The financial pressures

  1. NRMA submits at [4.36] that the:

    “…alleged ‘financial pressures’ of a mortgage were eliminated on completion of Mr Ratanasirilak’s compensation claim in 2024, as he confirmed he utilised the compensation money to pay off the couple’s mortgage. Consequently, the insurer submits that there is no evidence that the Claimant was incentivised to resume work in the future on account of ‘financial pressure’ at the date of assessment. Furthermore, the fact that the Claimant’s husband’s claim resolved is not of itself evidence that Mr Ratanasirilak’s condition improved and obviated his ongoing care requirements and the Claimant’s continued assistance in providing same.”

  2. I accept what the claimant’s said in her statement about her desire to go back to work and there were a number of reasons for this. One was financial pressure, and as a matter of common sense, to the extent that the mortgage payment was involved, that particular payment would have been removed. However, the claimant had good reasons to try to get back to work, one being, not to lose her professional skills as an Assistant in Nursing, and another to relieve the financial pressures which as a matter of common sense, would only have been reduced, not eliminated, by the repayment of the mortgage.

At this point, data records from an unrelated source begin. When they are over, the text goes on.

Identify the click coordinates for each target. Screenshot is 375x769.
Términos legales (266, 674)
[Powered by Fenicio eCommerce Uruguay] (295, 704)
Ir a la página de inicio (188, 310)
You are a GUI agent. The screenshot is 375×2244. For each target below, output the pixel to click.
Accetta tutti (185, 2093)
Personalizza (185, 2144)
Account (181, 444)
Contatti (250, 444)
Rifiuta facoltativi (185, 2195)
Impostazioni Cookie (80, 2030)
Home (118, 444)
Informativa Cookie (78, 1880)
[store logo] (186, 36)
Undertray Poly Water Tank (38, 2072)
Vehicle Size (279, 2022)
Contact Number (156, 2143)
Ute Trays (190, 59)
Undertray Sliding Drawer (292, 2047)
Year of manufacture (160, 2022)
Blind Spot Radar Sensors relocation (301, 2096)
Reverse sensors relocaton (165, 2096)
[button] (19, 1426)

Implausible that at some stage in the period after the accident, the claimant would have returned to work (assuming the accident had not happened)

  1. The claimant submitted in this respect that:

    [3] The claimant invites the Member to find that but for the accident, she would have returned to part-time work from 1 November 2020 and continued to work part-time until 1 September 2023, when she would have recommenced full-time work.

    [4] In her statement dated 9 November 2023, the claimant said it was her intention to return to work around November 2020, at [42]. The claimant gave a cogent reason for that, explaining the Christmas period was very busy, at [44]. The claimant had intended to return to work as an Assistant in Nursing, at [46].”

  2. NRMA [4.40] disputes that I can accept on the balance of probabilities that the claimant was likely to re- enter the workforce for a number of reasons:

    (a)   Her extensive premorbid medical history

    (b)   That she had already ceased working as an Assistant of Nursing prior to the date of the accident

    (c)    That she had been engaged in the care of her husband and was in receipt of a carers allowance for there was no financial incentive for the claimant to resume work as she was 63 years of age and unlikely to re- enter the workforce after a four-to-five-year break, so close to the retirement age.

  3. The claimant’s counsel says in respect of these matters:

    “The insurer suggests that the Member could not be persuaded by the Claimant’s submissions that she would have would resumed part time work from 1 November 2020 and continued to work until 1 September 2023 and then recommenced full time work.7 It is logical to find that on the balance of probabilities that the Claimant was unlikely to cease caring for her husband who had not recovered and underwent surgery in late 2023 with the outcome of his compensation claim in early 2024. The Insurer submits that the Member is not obliged to accept the evidence of the Claimant or her husband but must assess the likelihood of the Claimant working with reference to all factors which include the Claimant’s husband’s ongoing care needs without reference to the Claimant’s daughters who up until that time had not provided the Claimant or her husband with any care. The insurer rejects that any allowance for past wage loss is appropriate in the circumstances.”

  4. I find that the submissions in this respect are persuasive. The fact is that the claimant did work for a number of years after obtaining her qualifications before ceasing in order to look after her husband.

  5. The further submission is that the claimant had already ceased working as an Assistant in Nursing prior to the date of the accident. This does not, in logic or common sense, lead to the conclusion that the claimant was not likely to re – enter the workforce.

  6. That the claimant had engaged in the care of her husband and was in receipt of a carers’ allowance.

  7. Against this, the claimant’s husband had been improving, did undergo surgery and the claimant, accepting her statement, was highly motivated to re-enter the workforce but for the accident, given all the effort she had invested in obtaining her qualification.

  8. There was no financial incentive for the claimant to resume work, noting the home mortgage had been paid off.

  9. Against this, there were other motivations which moved the claimant, including that she had become a skilled person, had obtained qualifications and would be able to make her life more comfortable by re- entry into the workforce.

  10. The claimant was 62 years old (DOB: 1961).  

  11. With respect, the comment about the claimant’s age is, as a matter of commonsense, not relevant in the scheme of things, in the third decade of the 21st century. Retirement ages have changed, and as a matter of public knowledge, attitudes towards age and work have changed.

Claimant’s statement

  1. It is relevant that the claimant says in her statement (and I accept) that [37] in 2014 she obtained a certificate III in Aged Care and that she renews in Aged Care.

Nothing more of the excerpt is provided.